Reading text:
◆ ◆ ◆ ◆ ◆
Tuesday, 4 December 2007

Core Meltdown

I've had a bit of a negative outlook on climbing since returning from Font, I said to myself after my leg that if I struggled to get back into climbing, I'd just accept it and take it easy until my body could cope with it. I've obviously rushed things a little because my fingers are on strike! Someone famous in the climbing world once said that its easy to get strong, its just hard to get strong without getting injured and he hit the nail right on the head. Its evident in a number of people.
Anyway, now I have an A2 injury, these really aren't good for someone who climbs in the manner I do, I crimp everything even jugs. I've been working on open handing and have seen some improvements but these are slow and the collateral ligament sprain on my left hand stops me doing dead hangs anyway.
◆ ◆ ◆ ◆ ◆
Data lines:
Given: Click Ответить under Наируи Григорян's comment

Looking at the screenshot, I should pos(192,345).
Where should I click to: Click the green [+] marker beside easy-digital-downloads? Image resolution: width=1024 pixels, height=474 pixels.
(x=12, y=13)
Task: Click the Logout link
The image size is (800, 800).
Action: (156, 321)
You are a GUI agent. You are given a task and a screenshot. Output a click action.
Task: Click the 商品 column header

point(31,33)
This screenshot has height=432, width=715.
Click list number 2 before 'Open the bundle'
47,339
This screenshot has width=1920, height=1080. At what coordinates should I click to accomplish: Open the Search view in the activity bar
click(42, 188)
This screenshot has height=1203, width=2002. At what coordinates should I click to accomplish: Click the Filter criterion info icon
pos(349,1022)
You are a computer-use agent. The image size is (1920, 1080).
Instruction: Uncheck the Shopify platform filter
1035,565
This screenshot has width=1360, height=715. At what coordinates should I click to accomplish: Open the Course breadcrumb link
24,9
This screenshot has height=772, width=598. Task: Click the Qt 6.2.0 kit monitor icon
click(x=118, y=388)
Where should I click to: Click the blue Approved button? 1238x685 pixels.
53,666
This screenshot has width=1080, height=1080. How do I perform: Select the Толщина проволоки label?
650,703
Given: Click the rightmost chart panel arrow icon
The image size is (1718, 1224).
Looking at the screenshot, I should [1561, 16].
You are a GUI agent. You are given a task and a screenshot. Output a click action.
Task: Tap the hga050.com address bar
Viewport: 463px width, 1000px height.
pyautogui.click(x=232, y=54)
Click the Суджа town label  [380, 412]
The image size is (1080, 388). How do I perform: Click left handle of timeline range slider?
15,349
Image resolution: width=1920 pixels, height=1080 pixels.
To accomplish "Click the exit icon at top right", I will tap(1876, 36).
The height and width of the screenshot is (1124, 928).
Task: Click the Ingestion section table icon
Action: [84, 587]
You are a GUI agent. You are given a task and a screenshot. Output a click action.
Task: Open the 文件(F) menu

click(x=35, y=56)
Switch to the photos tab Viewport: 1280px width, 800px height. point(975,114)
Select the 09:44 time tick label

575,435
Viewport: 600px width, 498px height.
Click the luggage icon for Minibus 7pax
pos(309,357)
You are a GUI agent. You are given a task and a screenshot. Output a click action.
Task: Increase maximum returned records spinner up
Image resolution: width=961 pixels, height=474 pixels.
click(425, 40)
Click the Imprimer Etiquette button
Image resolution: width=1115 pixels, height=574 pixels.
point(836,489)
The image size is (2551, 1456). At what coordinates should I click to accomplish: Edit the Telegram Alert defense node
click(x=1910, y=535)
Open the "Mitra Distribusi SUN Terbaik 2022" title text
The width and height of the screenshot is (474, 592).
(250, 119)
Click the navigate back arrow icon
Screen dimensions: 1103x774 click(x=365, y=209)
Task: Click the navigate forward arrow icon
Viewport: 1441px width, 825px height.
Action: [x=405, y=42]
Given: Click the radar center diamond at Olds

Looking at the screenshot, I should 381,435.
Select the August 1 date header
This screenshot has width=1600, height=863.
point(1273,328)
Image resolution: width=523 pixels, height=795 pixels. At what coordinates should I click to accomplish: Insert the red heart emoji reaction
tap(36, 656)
◆ ◆ ◆ ◆ ◆
Given problem A:
Transcribe from the climbing blog post the passage starting at "Anyway, now I" and ending at "dead hangs anyway.".
Given problem B:
According to the climbing blog post, what prevents the writer from doing dead hangs?
Given problem C:
List each gripping technique or training exercise named in the climbing blog post.

Exercise output A:
Anyway, now I have an A2 injury, these really aren't good for someone who climbs in the manner I do, I crimp everything even jugs. I've been working on open handing and have seen some improvements but these are slow and the collateral ligament sprain on my left hand stops me doing dead hangs anyway.

Exercise output B:
A collateral ligament sprain on the left hand.

Exercise output C:
Crimping, open handing, dead hangs